▶ [What you should do]
List every line of the records below that contains the word "height", copying each line in full.

▶ [Raw records]
[Begin]

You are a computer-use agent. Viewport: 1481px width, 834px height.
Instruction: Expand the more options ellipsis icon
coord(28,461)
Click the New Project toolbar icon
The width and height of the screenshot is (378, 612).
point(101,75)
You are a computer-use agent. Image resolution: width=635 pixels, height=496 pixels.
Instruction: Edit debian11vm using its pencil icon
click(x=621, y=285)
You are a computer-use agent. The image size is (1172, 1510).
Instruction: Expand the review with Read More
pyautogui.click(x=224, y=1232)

[End]

▶ [Response to this task]
You are a computer-use agent. Viewport: 1481px width, 834px height.
The width and height of the screenshot is (378, 612).
You are a computer-use agent. Image resolution: width=635 pixels, height=496 pixels.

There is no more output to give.